A study of decompression theories, beginning with Haldane’s early work in 1908, has shown no theoretical or experimental support for the need to avoid inverse profiles. The limitation would seem rather practical because the dive tables, as they have been created, penalize the inverse profiles by significantly reducing the bottom time allowed in subsequent dives (Lewis, 1999). 

For example, using the NAUI tables, making a direct profile with a first dive at 27 m for 20 minutes and a second dive at 21 m for 19 minutes (maximum bottom time allowed) with a surface interval of one hour between the two, we can spend a total dive time (cumulated between the two) of 39 minutes. Reversing the profile (21 m for 20 minutes followed by 27 m for the maximum allowed of 9 minutes), our dive time will be 29 minutes. The inverse profile, therefore, causes a reduction in the total bottom time of the two cumulative dives by almost 25%.

However, this reduction in allowed no decompression dive time does not necessarily indicate an increase in decompression risk based on the physiological effects of inverse profiles. In practice, the rule would be more a consequence of “habits” than the result of scientific studies. In fact, in the medical literature, there does not seem to be any reference to the fact that inverse profiles cause an increase in the risk of compression (Egstrom, 1999). Inverse profiles, however, cause a substantial increase in bubbles and gas release, and these effects must be adequately considered in the decompression algorithm (Yount, Maiken, Baker, 1999). From the analysis of multiple inverse profiles, the mechanism of bubble formation and the risk of decompression sickness would seem to be the same as for direct profiles (Weathersby, Gerth, 1999). Both bubble dynamics models and different algorithms used in dive computers show no difference in decompression stress between direct and inverse profiles (Gerth and Thalamann, 1999; Gernhardt, 1999).

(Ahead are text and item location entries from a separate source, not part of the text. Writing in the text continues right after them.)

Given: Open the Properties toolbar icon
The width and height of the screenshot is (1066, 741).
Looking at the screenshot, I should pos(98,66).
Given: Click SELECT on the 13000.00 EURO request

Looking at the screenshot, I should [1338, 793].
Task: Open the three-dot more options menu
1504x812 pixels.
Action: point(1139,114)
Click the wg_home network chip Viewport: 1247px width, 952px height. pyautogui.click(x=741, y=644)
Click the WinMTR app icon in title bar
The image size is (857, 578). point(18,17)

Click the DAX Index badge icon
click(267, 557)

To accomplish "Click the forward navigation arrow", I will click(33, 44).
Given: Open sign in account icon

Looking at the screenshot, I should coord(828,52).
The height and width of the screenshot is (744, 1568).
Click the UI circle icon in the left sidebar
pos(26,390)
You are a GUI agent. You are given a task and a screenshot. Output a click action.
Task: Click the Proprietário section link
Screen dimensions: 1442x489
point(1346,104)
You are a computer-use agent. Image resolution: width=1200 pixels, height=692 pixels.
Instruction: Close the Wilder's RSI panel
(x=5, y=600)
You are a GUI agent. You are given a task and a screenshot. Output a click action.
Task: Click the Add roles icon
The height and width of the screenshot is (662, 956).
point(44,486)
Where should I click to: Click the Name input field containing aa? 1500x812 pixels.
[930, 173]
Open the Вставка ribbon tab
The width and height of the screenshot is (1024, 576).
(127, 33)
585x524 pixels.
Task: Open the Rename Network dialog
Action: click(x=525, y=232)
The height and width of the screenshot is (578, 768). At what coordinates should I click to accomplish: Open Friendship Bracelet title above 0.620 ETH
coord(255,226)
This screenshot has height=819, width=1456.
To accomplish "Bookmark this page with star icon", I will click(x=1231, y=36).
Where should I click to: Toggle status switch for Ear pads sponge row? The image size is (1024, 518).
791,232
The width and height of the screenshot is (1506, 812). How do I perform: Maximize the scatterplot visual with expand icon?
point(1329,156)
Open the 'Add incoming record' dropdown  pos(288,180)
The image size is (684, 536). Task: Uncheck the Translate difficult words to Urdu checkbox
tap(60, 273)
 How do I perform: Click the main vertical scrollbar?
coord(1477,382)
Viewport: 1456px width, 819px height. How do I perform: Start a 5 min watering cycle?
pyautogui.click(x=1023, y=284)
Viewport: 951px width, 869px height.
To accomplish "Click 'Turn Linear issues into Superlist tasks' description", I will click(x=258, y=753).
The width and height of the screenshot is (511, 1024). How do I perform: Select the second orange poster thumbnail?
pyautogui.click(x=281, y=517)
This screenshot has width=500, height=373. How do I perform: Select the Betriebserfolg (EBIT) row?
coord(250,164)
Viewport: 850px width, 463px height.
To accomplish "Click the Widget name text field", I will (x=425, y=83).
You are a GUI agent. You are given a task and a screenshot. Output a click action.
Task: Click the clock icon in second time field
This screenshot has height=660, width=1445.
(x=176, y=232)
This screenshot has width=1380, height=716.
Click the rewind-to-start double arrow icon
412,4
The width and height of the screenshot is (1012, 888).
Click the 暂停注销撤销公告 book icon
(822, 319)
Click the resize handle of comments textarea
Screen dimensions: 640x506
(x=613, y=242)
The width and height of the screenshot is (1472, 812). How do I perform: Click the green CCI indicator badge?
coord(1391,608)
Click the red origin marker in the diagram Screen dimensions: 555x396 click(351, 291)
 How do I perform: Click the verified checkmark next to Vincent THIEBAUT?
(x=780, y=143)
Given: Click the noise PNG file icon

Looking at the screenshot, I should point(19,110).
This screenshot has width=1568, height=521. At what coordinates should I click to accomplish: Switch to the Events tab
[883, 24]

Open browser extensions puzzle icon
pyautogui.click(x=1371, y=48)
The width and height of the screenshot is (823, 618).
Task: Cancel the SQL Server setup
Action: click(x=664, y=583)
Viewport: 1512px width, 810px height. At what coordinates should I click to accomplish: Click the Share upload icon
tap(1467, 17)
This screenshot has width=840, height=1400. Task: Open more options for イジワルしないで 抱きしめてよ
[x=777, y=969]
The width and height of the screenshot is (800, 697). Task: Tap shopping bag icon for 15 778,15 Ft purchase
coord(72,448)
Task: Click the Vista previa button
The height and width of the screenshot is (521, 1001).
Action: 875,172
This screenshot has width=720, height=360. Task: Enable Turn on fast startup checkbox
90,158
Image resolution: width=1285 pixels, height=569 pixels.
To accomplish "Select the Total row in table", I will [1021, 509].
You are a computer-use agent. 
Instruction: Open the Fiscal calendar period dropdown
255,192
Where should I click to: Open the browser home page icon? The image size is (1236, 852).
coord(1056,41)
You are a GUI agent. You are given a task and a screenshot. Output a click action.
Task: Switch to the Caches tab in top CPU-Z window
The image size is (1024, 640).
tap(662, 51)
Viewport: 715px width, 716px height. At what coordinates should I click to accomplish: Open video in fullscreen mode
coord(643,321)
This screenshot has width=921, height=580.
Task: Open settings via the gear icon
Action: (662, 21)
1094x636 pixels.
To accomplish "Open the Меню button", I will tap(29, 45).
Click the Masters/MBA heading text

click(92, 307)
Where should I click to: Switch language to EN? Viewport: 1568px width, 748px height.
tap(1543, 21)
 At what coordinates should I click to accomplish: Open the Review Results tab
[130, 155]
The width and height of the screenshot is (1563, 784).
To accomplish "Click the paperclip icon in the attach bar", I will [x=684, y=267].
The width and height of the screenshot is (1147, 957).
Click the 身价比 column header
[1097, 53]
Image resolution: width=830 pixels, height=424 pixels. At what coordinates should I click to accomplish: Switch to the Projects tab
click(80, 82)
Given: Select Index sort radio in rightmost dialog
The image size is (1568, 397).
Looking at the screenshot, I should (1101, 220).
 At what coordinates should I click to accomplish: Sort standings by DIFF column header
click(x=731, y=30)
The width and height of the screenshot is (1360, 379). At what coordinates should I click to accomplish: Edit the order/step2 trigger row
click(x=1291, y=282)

What has been noted is that inverse profiles are often associated with periods of intense activity with multiple dives for many consecutive days. This would cause increased decompression risk rather than the reverse profile (Vann et al. 1999). In addition, the more complex calculations required to process the parameters of inverse profile dives push the limit of dive computer algorithms with the potential for increased decompression risk (Mutzbauer, 1999).

In conclusion, making the deepest dive first or reaching the maximum depth in a single dive right away is more for practical reasons than an obligation for physiological reasons, mainly if you use the tables to program dive times on multiple dives. A direct profile will allow a cumulative dive time between the two dives greater than permitted in a reverse profile. As a last but important note, it should be noted that these considerations apply only to dives without decompression within 40 meters and with a maximum depth differential not exceeding 12 meters. In addition, it is always necessary to ensure that the tables or the computer used allow an inverse profile, even if penalizing.